Two-and-a-half happy years ago I became a customer of Guy's Opticians in Withington. I love the glasses that I've worn since then, rimless, square lenses, a good fit to my face. But they've seen better days. Time to upgrade.
"Better with lens one, or lens two... lens one, or lens two..."
The eye test is very intimate. I can't remember where, but I once read that the blinding of Oedipus represented a castration. For eyeballs, read just plain old hairy balls. And to have your balls examined, something so delicate and vulnerable so near to someone else's face - it's odd, to say the least.
"Have you ever tried contact lenses?"
"No."
"The fitter is here today. Would you like to?"
The fitter? It's a specialised job?
"Erm...."
"No obligation. Just try them out?"
But what if I become an addict?
"Er... okay."
A greasy man with a nasal voice and a limp handshake welcomed me into his private room. Row upon row of minute plastic shelving - the kind that an over-eager dad would separate different gauges of screw in - lined his walls.
Chit-chat: "What do you do? Oh that sounds very interesting," he muttered, "I had no idea." Building a rapport wasn't the guy's strong point. Nor, it seemed, was fitting contact lenses.

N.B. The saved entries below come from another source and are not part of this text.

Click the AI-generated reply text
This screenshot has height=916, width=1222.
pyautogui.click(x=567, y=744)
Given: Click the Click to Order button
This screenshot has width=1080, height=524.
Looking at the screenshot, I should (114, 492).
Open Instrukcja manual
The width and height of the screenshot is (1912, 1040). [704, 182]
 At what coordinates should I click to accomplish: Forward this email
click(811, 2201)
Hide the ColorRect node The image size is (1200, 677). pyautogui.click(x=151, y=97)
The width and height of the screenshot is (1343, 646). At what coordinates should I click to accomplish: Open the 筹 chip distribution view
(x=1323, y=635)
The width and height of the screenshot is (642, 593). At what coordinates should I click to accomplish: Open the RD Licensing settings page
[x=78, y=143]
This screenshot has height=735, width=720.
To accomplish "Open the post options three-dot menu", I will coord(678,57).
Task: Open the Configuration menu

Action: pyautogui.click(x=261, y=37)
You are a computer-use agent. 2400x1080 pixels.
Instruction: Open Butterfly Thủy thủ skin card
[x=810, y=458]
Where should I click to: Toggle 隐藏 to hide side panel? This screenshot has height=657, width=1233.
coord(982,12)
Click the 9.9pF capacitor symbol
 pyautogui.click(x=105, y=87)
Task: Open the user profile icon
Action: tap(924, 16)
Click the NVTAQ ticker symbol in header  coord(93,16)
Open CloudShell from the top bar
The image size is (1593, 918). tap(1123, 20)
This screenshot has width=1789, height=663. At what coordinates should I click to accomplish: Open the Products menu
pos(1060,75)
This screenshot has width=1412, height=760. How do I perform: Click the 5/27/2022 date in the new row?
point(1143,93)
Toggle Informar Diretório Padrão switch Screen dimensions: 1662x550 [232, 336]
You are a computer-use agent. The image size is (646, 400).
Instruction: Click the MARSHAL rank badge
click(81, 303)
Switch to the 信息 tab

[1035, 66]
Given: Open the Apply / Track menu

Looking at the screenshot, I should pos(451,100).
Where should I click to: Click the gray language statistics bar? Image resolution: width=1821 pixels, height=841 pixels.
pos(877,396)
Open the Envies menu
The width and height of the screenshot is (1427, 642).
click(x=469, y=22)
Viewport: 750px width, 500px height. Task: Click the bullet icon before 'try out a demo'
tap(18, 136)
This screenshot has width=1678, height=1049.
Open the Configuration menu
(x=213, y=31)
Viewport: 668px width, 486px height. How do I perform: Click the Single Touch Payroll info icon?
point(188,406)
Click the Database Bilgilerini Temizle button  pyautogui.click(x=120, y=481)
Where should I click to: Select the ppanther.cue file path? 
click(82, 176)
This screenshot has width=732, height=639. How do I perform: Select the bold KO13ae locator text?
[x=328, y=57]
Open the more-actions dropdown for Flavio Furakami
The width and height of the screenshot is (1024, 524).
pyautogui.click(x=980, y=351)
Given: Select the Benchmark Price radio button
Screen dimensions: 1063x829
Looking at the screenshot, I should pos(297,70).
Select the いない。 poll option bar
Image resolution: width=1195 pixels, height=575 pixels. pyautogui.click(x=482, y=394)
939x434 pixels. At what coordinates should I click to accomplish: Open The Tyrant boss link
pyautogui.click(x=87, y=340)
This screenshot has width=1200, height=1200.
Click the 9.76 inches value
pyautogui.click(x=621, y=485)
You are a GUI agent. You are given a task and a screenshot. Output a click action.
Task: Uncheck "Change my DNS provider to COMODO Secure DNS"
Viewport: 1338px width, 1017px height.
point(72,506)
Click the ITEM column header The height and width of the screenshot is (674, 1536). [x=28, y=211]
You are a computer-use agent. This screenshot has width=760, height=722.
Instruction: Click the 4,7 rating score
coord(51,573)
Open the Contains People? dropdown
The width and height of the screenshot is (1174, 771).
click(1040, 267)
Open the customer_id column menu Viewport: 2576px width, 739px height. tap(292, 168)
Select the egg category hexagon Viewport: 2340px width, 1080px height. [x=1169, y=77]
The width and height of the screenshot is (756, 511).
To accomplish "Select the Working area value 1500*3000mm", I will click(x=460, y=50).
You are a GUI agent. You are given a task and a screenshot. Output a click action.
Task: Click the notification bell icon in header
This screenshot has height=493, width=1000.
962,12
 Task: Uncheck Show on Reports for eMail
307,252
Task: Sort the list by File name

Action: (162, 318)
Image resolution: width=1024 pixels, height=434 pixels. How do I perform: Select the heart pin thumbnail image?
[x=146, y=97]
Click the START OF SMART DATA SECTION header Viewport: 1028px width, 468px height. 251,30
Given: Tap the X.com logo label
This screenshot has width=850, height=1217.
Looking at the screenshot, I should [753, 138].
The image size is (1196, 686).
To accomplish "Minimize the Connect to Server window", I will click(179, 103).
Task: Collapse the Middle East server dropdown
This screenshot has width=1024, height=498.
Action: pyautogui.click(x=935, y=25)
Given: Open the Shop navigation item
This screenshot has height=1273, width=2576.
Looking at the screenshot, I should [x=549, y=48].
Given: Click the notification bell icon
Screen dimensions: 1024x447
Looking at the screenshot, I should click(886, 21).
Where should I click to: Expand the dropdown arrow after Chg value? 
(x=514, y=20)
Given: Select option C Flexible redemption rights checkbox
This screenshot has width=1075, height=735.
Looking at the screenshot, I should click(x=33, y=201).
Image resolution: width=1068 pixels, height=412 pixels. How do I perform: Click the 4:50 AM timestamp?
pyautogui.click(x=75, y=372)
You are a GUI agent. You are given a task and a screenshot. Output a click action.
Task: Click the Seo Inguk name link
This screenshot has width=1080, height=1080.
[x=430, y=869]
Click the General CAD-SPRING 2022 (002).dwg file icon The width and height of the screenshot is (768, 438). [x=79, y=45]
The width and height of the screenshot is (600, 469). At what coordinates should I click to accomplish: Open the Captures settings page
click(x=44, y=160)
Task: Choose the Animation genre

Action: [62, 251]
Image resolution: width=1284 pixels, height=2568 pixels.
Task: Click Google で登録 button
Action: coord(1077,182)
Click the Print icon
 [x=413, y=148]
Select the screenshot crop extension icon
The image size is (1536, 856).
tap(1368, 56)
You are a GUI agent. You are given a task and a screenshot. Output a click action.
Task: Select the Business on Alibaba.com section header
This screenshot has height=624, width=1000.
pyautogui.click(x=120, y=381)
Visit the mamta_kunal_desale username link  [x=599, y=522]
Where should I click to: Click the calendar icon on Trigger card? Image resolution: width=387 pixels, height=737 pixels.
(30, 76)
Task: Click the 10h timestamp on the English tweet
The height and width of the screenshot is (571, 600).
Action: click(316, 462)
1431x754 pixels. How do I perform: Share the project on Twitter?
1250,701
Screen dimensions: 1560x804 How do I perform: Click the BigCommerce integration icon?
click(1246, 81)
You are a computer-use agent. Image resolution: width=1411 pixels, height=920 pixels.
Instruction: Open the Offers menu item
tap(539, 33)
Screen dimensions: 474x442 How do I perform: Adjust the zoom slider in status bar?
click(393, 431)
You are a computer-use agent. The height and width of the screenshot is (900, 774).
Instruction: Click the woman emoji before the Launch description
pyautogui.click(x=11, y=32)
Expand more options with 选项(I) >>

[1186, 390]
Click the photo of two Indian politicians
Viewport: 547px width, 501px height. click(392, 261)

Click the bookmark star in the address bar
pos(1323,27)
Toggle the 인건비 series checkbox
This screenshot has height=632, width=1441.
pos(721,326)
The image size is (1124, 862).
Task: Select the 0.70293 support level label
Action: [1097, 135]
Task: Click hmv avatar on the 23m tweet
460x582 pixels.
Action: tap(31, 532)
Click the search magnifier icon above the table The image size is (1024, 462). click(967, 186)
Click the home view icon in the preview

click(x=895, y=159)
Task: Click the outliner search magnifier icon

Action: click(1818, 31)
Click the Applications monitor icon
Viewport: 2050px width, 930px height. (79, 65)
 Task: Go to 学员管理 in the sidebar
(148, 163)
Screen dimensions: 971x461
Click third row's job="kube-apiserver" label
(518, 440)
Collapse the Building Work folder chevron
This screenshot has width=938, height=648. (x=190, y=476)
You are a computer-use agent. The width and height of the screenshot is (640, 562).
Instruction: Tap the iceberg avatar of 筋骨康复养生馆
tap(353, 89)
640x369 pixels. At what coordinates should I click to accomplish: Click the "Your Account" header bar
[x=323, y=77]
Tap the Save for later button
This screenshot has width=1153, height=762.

"You've got very strong eyelids, some of the strongest I've ever seen..."
...don't worry, we're in no rush, I'm very patient...
...can you just TRY to relax your eyes PLEASE Mr, Mr...
...oh, there we are, oh, NO, NO, NO, DON'T BLINK, oh no...
...can you PLEASE turn your eyes and not your head...
...right, DON'T MOVE, okay, they're in..."
All this as he's poking my eye. It was like he was prodding my balls, and I was flinching each time. I didn't like him. But I didn't mind the one lens he's managed to get in. My other eye is too mongy to be in stock, they said, could I come back next week? I don't think I want contact lenses.
"Sure, is there an appointment available around 10am?"